Ainda assim, “Atypical” conta a história de um garoto autista e, para realizar tal tarefa de maneira apurada, ela fez questão de ter a consultoria de um professor da Universidade do Sul da Califórnia, que trabalhou no Centro de Pesquisa e Tratamento para Autismo da UCLA. Porém, Rashid ressalta que essa é a narrativa de apenas um indivíduo, e não necessariamente será o retrato de todas as pessoas com o mesmo distúrbio.

“Estamos contando a história desse jovem no espectro [autista], e essa é a sua vida. É a história específica dessa família”, ela afirmou ao USA Today.

O autismo é um transtorno mais comum entre meninos do que em meninas (a cada quatro crianças com a condição, apenas uma é gênero feminino), e afeta o desenvolvimento do indivíduo. Ele pode ser identificado até os 3 primeiros anos de idade da criança, e pode comprometer a linguagem, limitando a fala, as interações sociais, fazendo com que a pessoa tenha uma tendência ao isolamento, e também pode impactar no comportamento, como fazer algo repetidamente.
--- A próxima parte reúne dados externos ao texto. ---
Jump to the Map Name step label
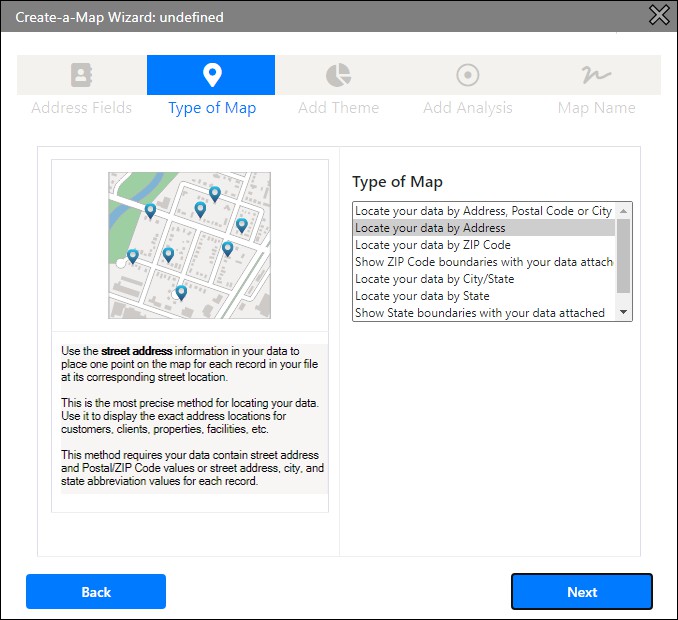This screenshot has width=678, height=620. tap(596, 108)
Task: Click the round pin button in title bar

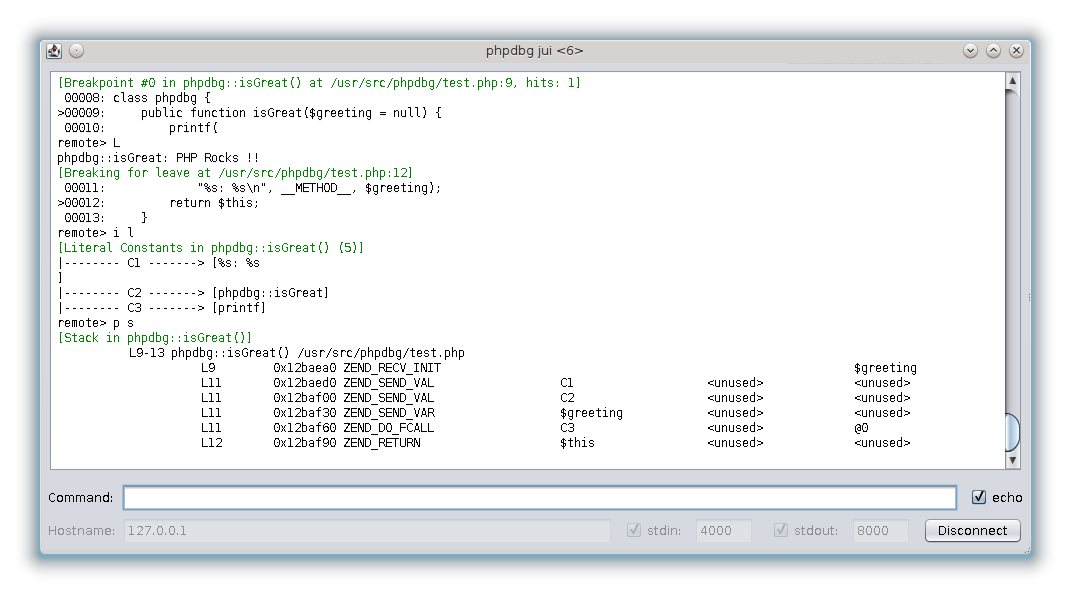Action: [x=77, y=50]
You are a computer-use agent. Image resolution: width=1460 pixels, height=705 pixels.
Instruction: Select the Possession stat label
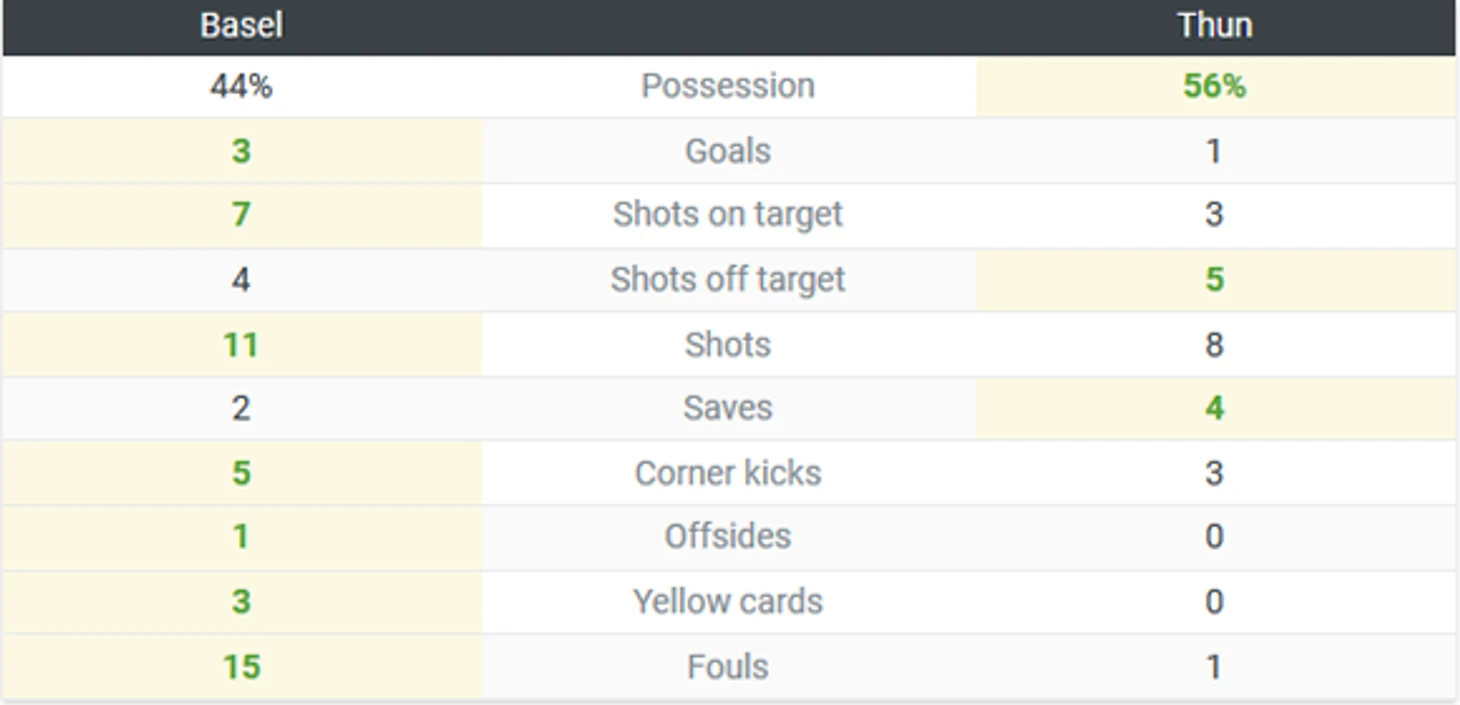pyautogui.click(x=728, y=86)
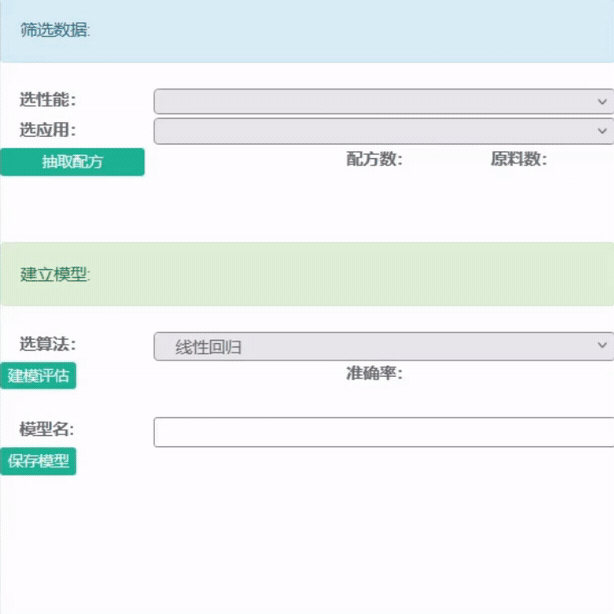The image size is (614, 614).
Task: Click the 建模评估 button
Action: (x=38, y=376)
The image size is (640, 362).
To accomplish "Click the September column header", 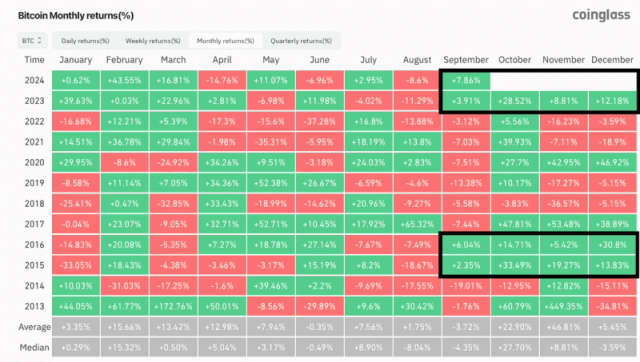I will click(x=466, y=60).
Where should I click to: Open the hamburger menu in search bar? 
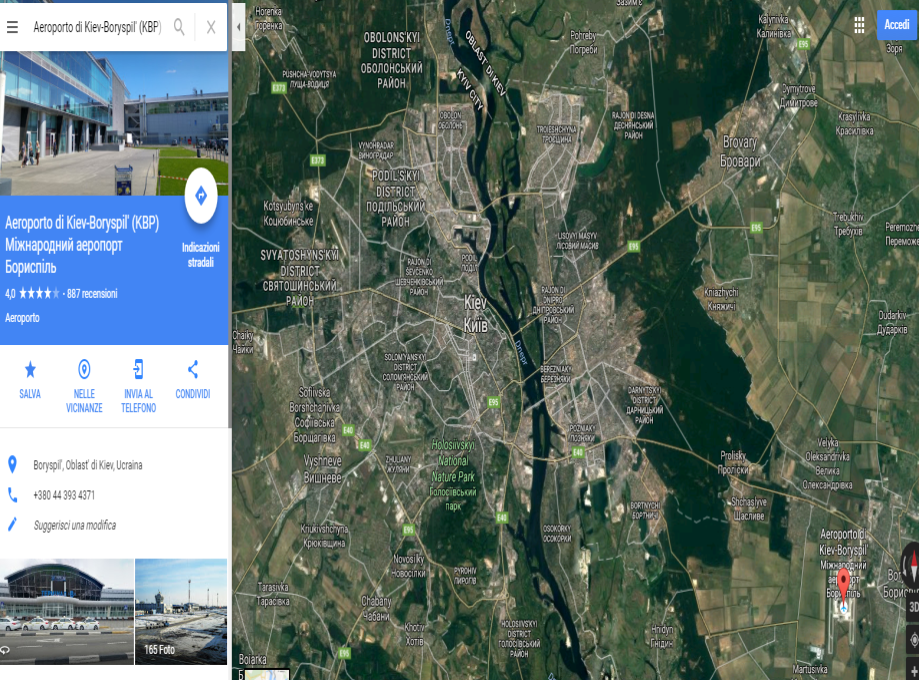click(12, 27)
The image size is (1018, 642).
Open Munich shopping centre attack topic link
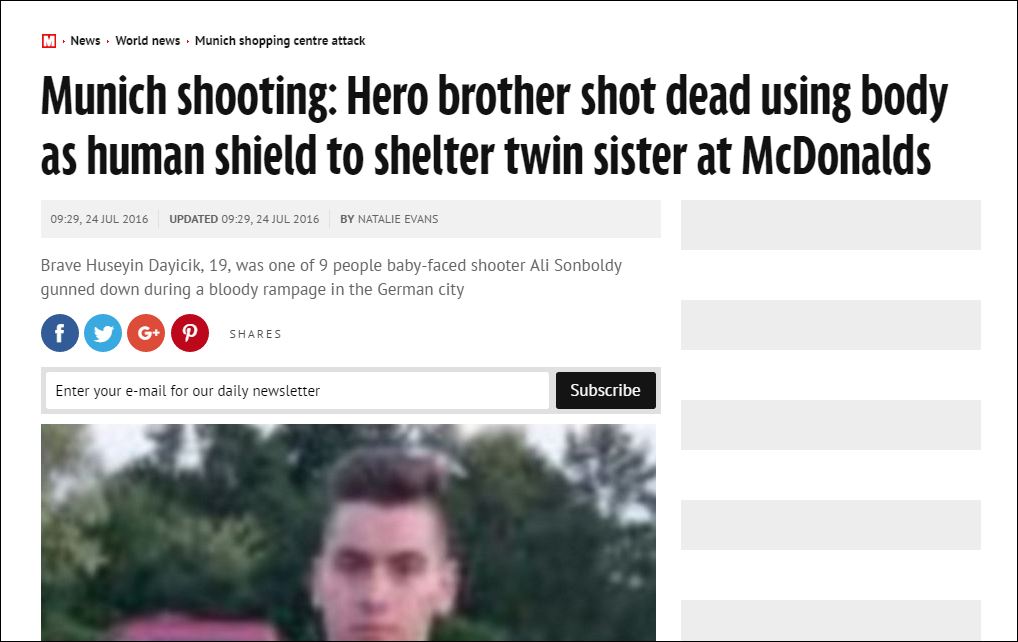(x=280, y=41)
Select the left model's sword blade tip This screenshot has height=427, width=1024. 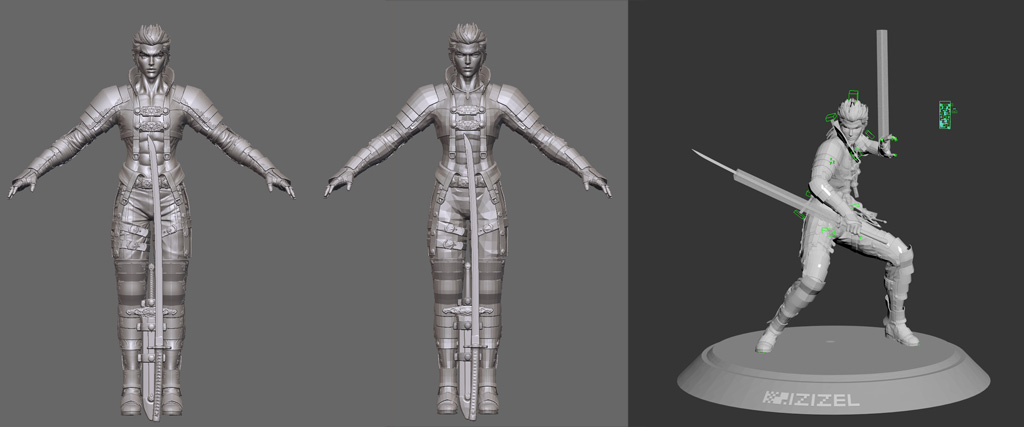[x=152, y=408]
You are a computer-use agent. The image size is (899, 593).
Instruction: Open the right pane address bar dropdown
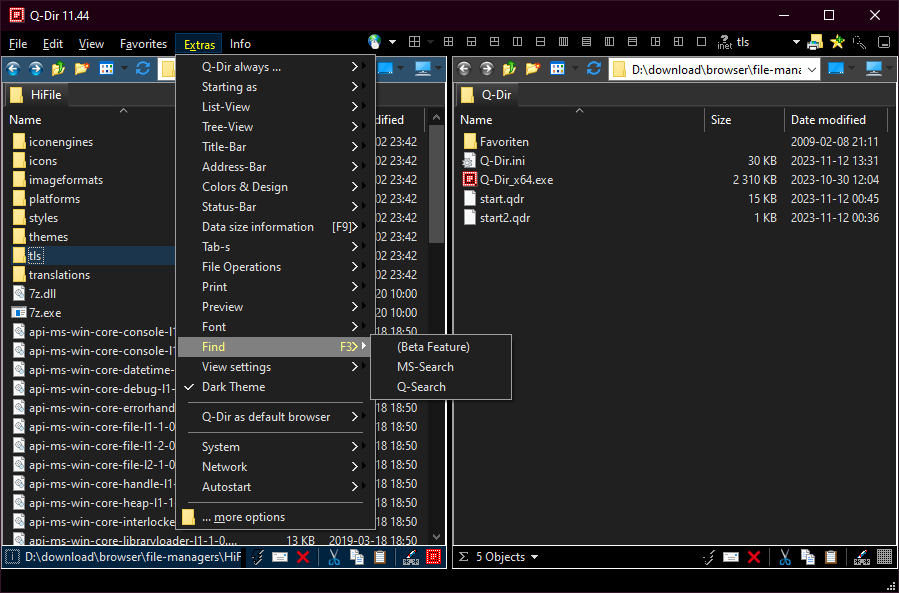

Existem diferentes graus de autismo e algumas crianças possuem níveis mais brandos até mais severos, nos quais a pessoa pode ter um comportamento mais agressivo e dificuldade de aprendizado. O diagnóstico não é tão fácil, por isso, é preciso atenção dos pais, e em caso de dúvida, é preciso procurar um especialista, pois quanto mais cedo o tratamento começar, melhor será a qualidade de vida do indivíduo com o distúrbio.

Além de Keir Gilchrist e Jennifer Jason Leigh, estão no elenco de “Atypical” Michael Rapaport, Brigette Lundy-Payne e Amy Okuda. A série estreia na Netflix no dia 11 de agosto.